The Pale Beyond is a narrative driven survival management game developed by Bellular Games and published by Fellow Traveller. It releases on PC on February 24, 2023, and is one of the most engaging and emotionally driven survival games I have played. I was quite surprised by how much it sucked me into the story. I had only planned to record an initial 30 minutes of gameplay as I started this review and before I knew it, I was three hours into the game and absolutely focused on keeping the crew alive in the dire situation they were in.
We play as Robin Shaw, a first mate hired by Captain Hunt to go on an expedition searching for a missing ship, the Viscount, that went down 5 years ago. Long thought lost, there is evidence that a crewperson survived and enough to warrant a rescue and recovery quest. Our ship, the Temperance sets sail on this quest to travel to The Pale Passage with a motley crew of engineers, scouts, sled dogs and a whole bunch of interesting characters. Straight away in our discussions with Shaw and then Templeton down at the docks that there are branching narrative paths we can take throughout the game. There is no voice acting but the music and sound effects work really well to capture the essence of every scene and sequence.
Aside from conversations, most of the game is played in an isometric view with hand-drawn art inspired by Victorian etchings and paintings of the time. As we board the Temperance, we slowly meet crew members. I loved how we got to know each crew member individually over time which includes not being able to see their crew portrait in the manifest until we physically meet them. It was a nice touch and made you seek out those missing in the list. We start with 23 crewmembers total including the Captain, Templeton and ourselves. That leaves 20 souls that we can utilise during our journey.
This number can change for various reasons but is broken down into groups that can perform particular tasks well, such as engineers who can work in the boiler room to ensure we have fuel to stay warm and scouts to look ahead for hazards from the crow’s nest. Our voyage starts off relatively smooth sailing and we have 100 fuel and 100 food to keep our crew warm and fed. After the first week, we have used half the fuel and half the food already, so it becomes apparent that we need a source of both those things.
Food can be found in the pantry and later by leading hunting expeditions, and fuel starts as coal in the boiler room and from other sources later in the game. You yourself can collect those manually, but it’s more efficient to assign crew to do this as you have more important things to do. Each week you will have some tasks to complete on the various decks and rooms of the ship, and icons will highlight over crewmembers who you can interact with. This gives you a chance to get to know each crew member individually and gain or lose loyalty with them. After an incident occurs where we find ourselves thrust into the position of Captain in charge of the welfare of the crew, and there are a number of crewmembers who were fiercely loyal to Captain Hunt.

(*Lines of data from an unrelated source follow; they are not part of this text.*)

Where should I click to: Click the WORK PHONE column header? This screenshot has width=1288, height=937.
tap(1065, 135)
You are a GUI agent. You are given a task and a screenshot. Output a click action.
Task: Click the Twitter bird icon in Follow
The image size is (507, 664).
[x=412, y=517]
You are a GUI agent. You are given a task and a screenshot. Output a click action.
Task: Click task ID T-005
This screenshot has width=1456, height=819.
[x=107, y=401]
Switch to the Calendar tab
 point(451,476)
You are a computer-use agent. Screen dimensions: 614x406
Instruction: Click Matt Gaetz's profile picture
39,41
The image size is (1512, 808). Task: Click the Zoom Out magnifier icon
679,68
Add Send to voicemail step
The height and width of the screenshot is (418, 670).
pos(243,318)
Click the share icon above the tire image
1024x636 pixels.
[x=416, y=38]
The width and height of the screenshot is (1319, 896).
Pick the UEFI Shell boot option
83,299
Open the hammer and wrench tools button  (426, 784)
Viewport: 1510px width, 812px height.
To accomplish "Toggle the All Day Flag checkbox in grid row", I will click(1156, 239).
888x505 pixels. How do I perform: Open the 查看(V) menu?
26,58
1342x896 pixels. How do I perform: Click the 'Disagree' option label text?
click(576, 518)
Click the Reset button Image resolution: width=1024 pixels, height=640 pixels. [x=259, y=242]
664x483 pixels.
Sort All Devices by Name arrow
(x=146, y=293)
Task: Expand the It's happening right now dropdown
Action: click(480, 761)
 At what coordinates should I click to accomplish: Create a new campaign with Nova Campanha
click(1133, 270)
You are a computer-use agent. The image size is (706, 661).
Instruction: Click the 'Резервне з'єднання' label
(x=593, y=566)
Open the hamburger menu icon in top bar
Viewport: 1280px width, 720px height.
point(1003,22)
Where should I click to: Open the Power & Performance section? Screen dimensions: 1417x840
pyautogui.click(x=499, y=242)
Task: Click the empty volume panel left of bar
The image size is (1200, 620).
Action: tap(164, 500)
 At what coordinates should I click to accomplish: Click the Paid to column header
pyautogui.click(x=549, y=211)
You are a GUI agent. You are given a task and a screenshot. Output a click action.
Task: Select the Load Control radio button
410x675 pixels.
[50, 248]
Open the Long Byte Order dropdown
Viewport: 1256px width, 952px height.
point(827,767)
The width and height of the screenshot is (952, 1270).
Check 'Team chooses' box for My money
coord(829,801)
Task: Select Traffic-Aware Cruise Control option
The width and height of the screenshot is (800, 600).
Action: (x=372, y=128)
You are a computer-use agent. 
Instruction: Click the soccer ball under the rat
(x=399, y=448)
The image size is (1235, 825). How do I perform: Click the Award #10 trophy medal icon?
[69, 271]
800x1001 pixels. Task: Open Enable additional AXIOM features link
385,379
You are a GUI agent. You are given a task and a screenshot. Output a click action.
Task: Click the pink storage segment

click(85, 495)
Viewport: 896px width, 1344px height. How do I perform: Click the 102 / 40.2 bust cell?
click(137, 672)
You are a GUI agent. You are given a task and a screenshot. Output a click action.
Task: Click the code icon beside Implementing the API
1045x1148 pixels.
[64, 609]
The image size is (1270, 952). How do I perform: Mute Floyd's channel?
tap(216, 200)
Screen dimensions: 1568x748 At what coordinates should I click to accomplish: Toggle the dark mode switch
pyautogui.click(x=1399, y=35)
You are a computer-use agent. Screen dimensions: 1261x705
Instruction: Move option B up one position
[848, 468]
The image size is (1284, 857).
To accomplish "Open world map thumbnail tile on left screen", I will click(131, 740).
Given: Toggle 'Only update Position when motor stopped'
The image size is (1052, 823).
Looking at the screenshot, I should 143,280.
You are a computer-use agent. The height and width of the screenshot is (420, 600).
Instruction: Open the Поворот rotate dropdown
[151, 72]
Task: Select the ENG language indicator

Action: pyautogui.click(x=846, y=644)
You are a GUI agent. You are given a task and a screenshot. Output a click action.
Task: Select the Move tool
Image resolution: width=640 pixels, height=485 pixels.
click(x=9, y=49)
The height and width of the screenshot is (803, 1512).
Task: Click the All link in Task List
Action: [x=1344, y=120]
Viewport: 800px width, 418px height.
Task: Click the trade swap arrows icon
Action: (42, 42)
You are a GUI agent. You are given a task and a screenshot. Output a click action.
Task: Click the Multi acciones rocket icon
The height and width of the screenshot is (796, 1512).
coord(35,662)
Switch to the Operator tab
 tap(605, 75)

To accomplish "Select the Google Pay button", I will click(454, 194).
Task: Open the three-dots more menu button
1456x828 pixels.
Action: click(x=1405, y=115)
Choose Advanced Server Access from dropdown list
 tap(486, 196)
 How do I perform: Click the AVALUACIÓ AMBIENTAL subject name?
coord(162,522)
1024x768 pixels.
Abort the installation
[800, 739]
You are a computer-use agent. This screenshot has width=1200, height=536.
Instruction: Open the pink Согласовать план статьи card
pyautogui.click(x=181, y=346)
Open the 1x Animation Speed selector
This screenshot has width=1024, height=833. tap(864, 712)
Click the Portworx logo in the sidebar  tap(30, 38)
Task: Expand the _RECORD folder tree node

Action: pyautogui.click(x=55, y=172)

Getting them to do things for you requires delicate conversations, but also acceptance that they will do what’s best for their safety, not necessarily what you want them to do. As I approached the end of each week, I nervously took stock of how much food and fuel I had left, managing to keep enough to last the week but you can use a slider to reduce the food and fuel allocations which affects crew morale/decorum. If you push the crew, they may flat our refuse the order or they will complete tasks, but we’ll suffer a loss of loyalty and overall crew decorum. If you run out of food, the crew can become malnourished which can turn into scurvy, and they could die. If you run out of fuel, the crew will freeze, get frostbite and die. It’s a pretty grim outlook.
You must work with the crew, assigning them to tasks to help collect food and fuel, but leave enough to cover emergencies. Ultimately if the crew’s decorum drops to zero, the game is over. In this instance, you will be shown some story branches in the week leading up to your demise and be able to start over making different decisions. Depending on how far through that week you were, you may need to repeat certain events and crew tasks which can be cumbersome, but I prefer this to having to start the whole game over from scratch. As you move from surviving on the ship to surviving on the ice, the risks you must take in order to keep the crew alive become far more emotionally driven as you know you can’t keep everyone happy, but damnit you will do your best!
Overall, The Pale Beyond is an immersive survival experience with great music, sounds and visuals and one of the better survival games I have played recently. It is intense at times with tough decisions to make for what you think is best for the crew, while at others it is beautiful as you connect with each crewmember and work to keep the whole crew alive. There are branching storylines that will prompt another playthrough though it’s one I will take a break from and return later.
This review utilised a key provided by Fellow Traveller and The Pale Beyond will launch on February 24, 2023 on Steam.